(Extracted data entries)
>>>

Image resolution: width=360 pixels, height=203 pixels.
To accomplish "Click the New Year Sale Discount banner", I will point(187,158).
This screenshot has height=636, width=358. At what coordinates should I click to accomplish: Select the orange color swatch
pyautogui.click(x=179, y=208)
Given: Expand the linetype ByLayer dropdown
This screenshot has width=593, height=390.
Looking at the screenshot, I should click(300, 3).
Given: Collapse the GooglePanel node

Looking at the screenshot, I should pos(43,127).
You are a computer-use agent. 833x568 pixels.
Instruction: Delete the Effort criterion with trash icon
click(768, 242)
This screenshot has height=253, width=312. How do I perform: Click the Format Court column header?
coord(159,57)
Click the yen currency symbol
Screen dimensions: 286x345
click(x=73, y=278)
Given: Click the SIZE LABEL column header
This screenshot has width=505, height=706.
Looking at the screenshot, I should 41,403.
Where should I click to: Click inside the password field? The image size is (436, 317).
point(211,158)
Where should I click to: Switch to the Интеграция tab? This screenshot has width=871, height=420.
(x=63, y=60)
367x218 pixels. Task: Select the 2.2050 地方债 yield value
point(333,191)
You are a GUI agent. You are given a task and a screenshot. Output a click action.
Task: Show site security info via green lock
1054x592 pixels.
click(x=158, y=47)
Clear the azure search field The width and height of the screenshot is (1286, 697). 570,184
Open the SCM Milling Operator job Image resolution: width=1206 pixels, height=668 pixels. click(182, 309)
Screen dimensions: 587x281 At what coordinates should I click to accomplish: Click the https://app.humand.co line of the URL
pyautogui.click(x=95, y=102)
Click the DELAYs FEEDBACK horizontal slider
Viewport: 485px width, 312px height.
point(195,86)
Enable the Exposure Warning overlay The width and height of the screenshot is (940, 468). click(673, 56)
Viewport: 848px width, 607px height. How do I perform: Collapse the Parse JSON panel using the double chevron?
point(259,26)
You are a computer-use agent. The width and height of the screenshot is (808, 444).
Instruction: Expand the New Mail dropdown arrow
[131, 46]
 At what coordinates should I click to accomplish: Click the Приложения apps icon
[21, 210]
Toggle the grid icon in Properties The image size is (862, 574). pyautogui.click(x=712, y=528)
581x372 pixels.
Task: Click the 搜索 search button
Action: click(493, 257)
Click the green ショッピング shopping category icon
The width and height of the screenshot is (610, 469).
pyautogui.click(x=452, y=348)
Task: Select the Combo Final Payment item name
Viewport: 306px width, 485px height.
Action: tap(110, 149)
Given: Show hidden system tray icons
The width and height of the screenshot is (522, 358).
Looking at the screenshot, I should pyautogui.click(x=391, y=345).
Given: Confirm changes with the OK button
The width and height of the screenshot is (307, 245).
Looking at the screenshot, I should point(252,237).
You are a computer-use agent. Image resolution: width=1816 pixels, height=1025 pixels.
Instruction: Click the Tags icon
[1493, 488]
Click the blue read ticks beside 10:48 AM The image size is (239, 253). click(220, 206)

<<<

[Required work]
Every record shown above should be set down again exactly.

[Solution to this exercise]
Image resolution: width=360 pixels, height=203 pixels.
To accomplish "Click the New Year Sale Discount banner", I will point(187,158).
This screenshot has height=636, width=358. At what coordinates should I click to accomplish: Select the orange color swatch
pyautogui.click(x=179, y=208)
Given: Expand the linetype ByLayer dropdown
This screenshot has width=593, height=390.
Looking at the screenshot, I should click(300, 3).
Given: Collapse the GooglePanel node

Looking at the screenshot, I should pos(43,127).
You are a computer-use agent. 833x568 pixels.
Instruction: Delete the Effort criterion with trash icon
click(768, 242)
This screenshot has height=253, width=312. How do I perform: Click the Format Court column header?
coord(159,57)
Click the yen currency symbol
Screen dimensions: 286x345
click(x=73, y=278)
Given: Click the SIZE LABEL column header
This screenshot has width=505, height=706.
Looking at the screenshot, I should 41,403.
Where should I click to: Click inside the password field? The image size is (436, 317).
point(211,158)
Where should I click to: Switch to the Интеграция tab? This screenshot has width=871, height=420.
(x=63, y=60)
367x218 pixels. Task: Select the 2.2050 地方债 yield value
point(333,191)
You are a GUI agent. You are given a task and a screenshot. Output a click action.
Task: Show site security info via green lock
1054x592 pixels.
click(x=158, y=47)
Clear the azure search field The width and height of the screenshot is (1286, 697). 570,184
Open the SCM Milling Operator job Image resolution: width=1206 pixels, height=668 pixels. click(182, 309)
Screen dimensions: 587x281 At what coordinates should I click to accomplish: Click the https://app.humand.co line of the URL
pyautogui.click(x=95, y=102)
Click the DELAYs FEEDBACK horizontal slider
Viewport: 485px width, 312px height.
point(195,86)
Enable the Exposure Warning overlay The width and height of the screenshot is (940, 468). click(673, 56)
Viewport: 848px width, 607px height. How do I perform: Collapse the Parse JSON panel using the double chevron?
point(259,26)
You are a computer-use agent. The width and height of the screenshot is (808, 444).
Instruction: Expand the New Mail dropdown arrow
[131, 46]
 At what coordinates should I click to accomplish: Click the Приложения apps icon
[21, 210]
Toggle the grid icon in Properties The image size is (862, 574). pyautogui.click(x=712, y=528)
581x372 pixels.
Task: Click the 搜索 search button
Action: click(493, 257)
Click the green ショッピング shopping category icon
The width and height of the screenshot is (610, 469).
pyautogui.click(x=452, y=348)
Task: Select the Combo Final Payment item name
Viewport: 306px width, 485px height.
Action: tap(110, 149)
Given: Show hidden system tray icons
The width and height of the screenshot is (522, 358).
Looking at the screenshot, I should pyautogui.click(x=391, y=345).
Given: Confirm changes with the OK button
The width and height of the screenshot is (307, 245).
Looking at the screenshot, I should point(252,237).
You are a computer-use agent. Image resolution: width=1816 pixels, height=1025 pixels.
Instruction: Click the Tags icon
[1493, 488]
Click the blue read ticks beside 10:48 AM The image size is (239, 253). click(220, 206)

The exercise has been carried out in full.